There are only a few ways that government can impact economic development. Admittedly, they can have profound effects – positive or negative – but you can boil down the options:

Direct funding of economic development (incentives, R&D, direct training, marketing, etc.)

Focused funding on things that influence economic development (education, roads, rail, etc.)

Regulatory/legislative issues

Something I would call embedding a culture of economic development within government

This is an example of direct funding of economic development. A billion dollar fund taken from oil profits directly to fund research and development and to attract large R&D players to the state of Oklahoma.
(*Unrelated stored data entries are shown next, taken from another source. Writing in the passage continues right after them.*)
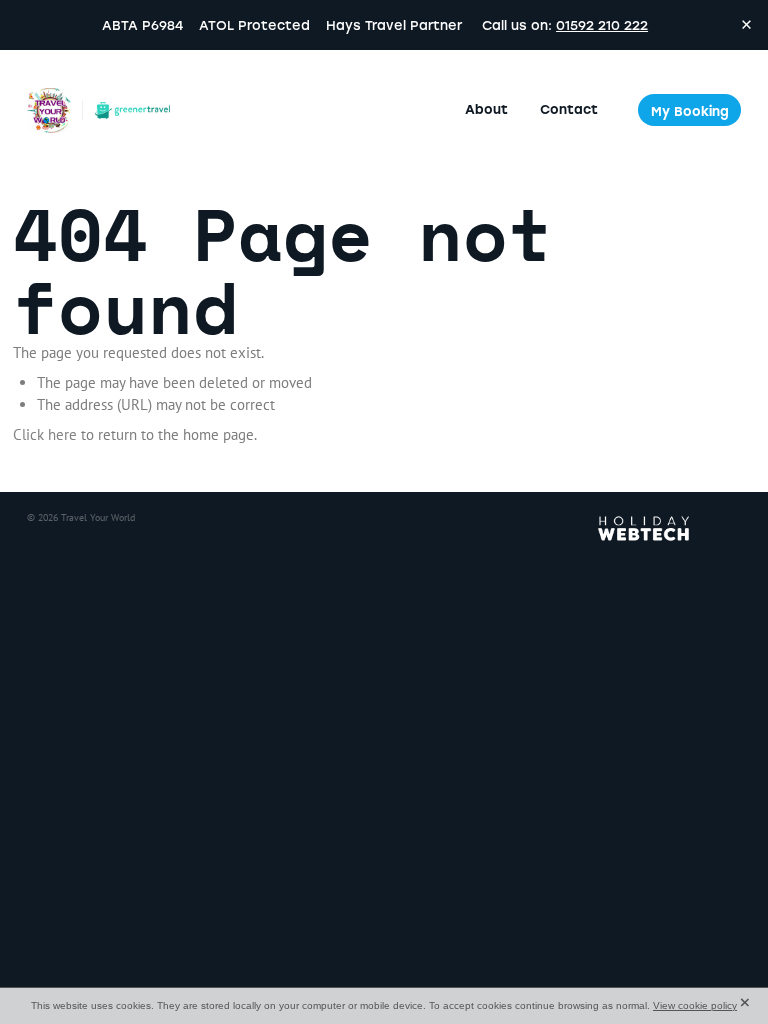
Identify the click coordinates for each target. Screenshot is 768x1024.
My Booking (690, 110)
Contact (569, 108)
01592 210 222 (602, 24)
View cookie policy (695, 1005)
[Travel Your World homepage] (98, 110)
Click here (45, 434)
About (486, 108)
On a population base of $3.5 million, that’s about $286/per person. Certainly not Ireland in its spending, but a good figure. Remember, this is not all ‘economic development’ spending, just this initiative to encourage more R&D in the state.

Contrast that with New Brunswick. Bernard Lord set up the ‘Innovation Foundation’ to be the catalyst that would move New Brunswick from last in R&D spending to in the ‘top three’ in Canada. Then he funded it with $25 million (or about $33/per person) – nine times less than the Oklahoma initiative.
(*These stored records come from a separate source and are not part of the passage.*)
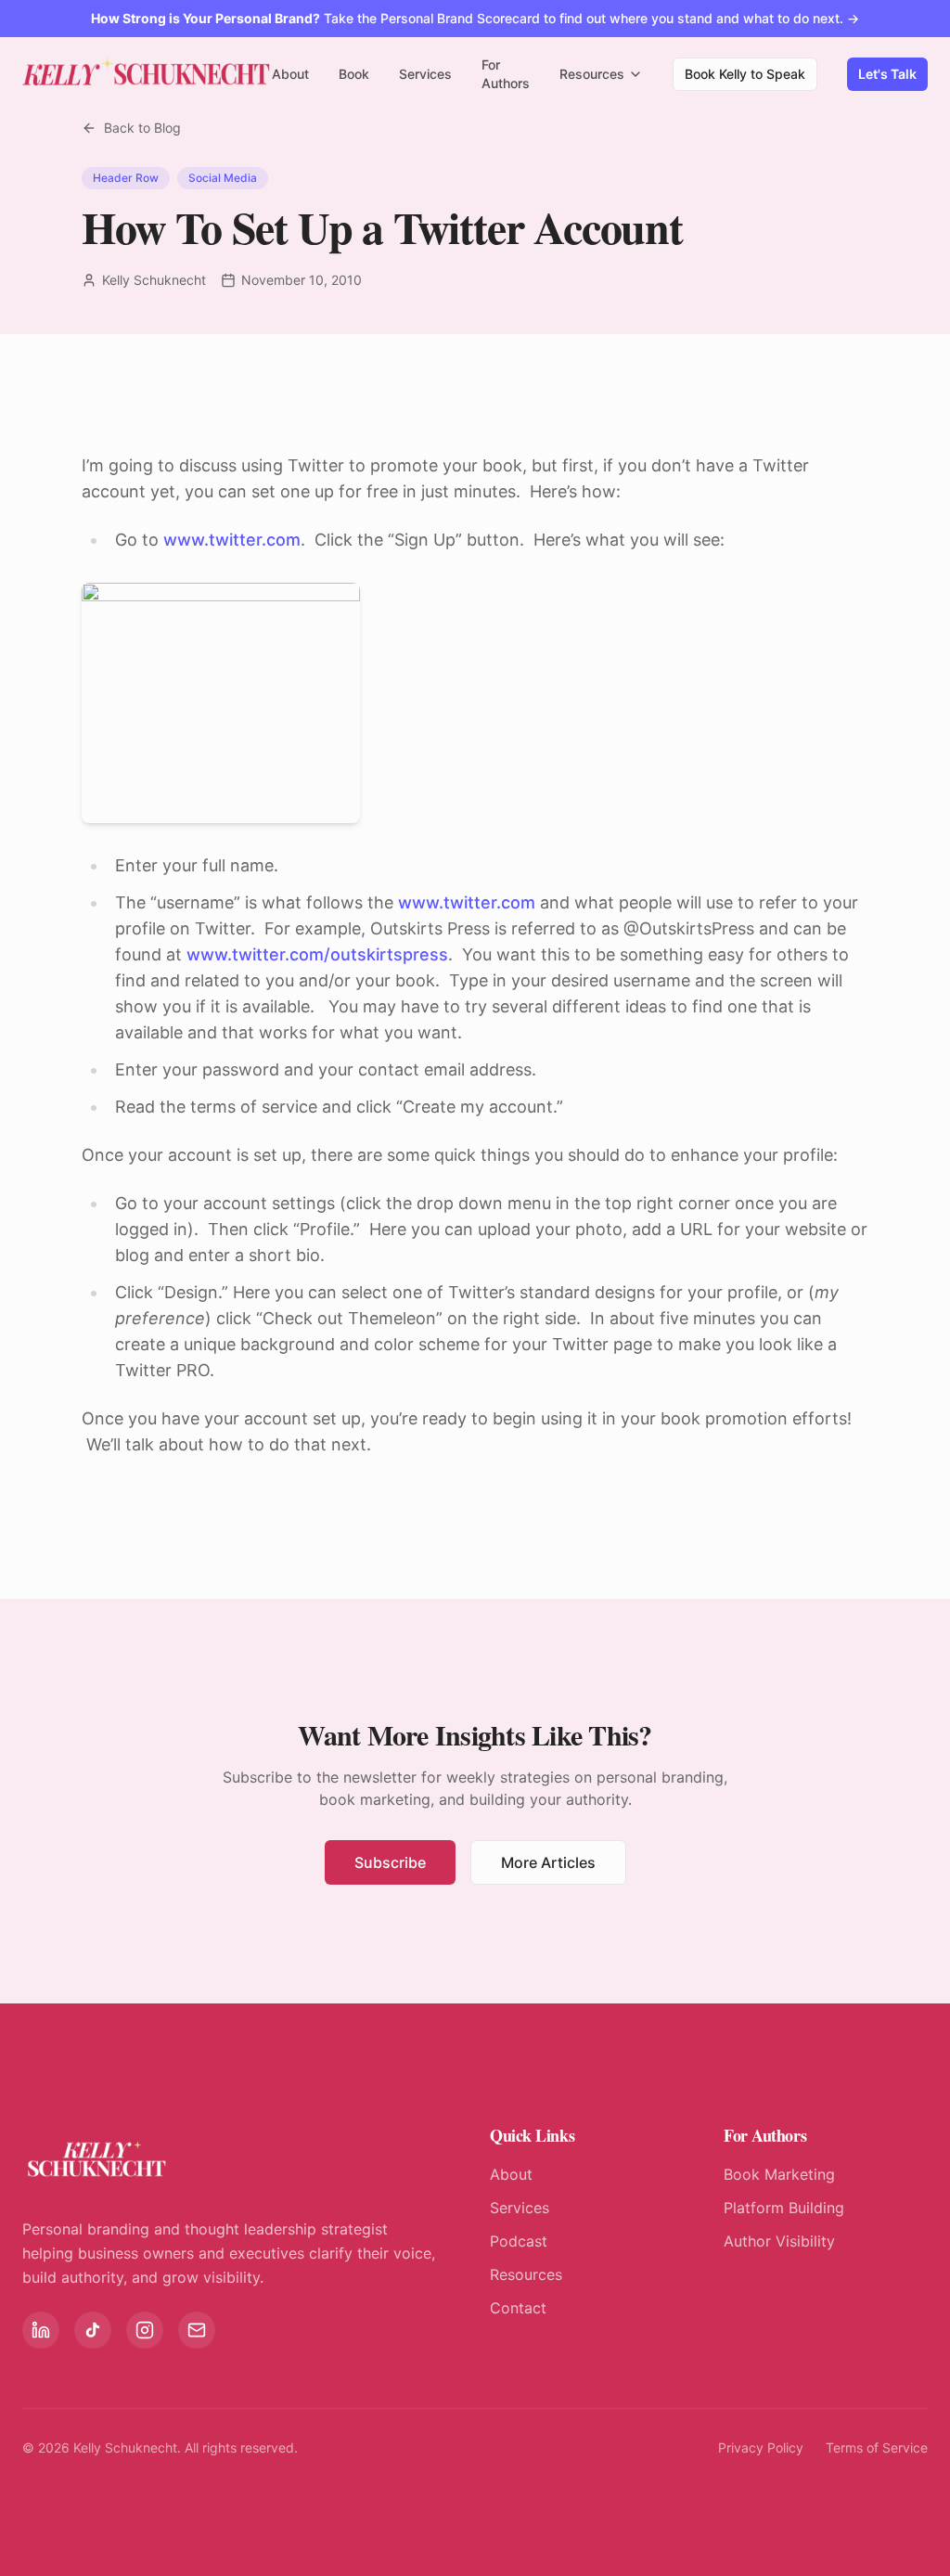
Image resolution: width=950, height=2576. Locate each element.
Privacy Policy (760, 2447)
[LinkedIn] (40, 2330)
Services (425, 74)
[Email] (196, 2330)
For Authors (505, 74)
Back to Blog (142, 127)
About (290, 74)
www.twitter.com (232, 539)
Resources (591, 74)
I had calculated then, an easy calculation really, that if New Brunswick wanted to be in the ‘top three’, it would have to spend at least another $100 million per year (not over many years like the Innovation Foundation’s $25 million). It’s a clear calculation. Either you a) ante up the bucks yourself as a government or b) you go get it – federal government or private sector.

Simple, really.

My point is that all this talk of self-sufficiency doesn’t mean much without commitment. And just getting economic development spending back to mid 1990 levels (as a percentage of the budget) would require 10s of millions more each year.

We didn’t see that in budget #1, I doubt we will in budget #2.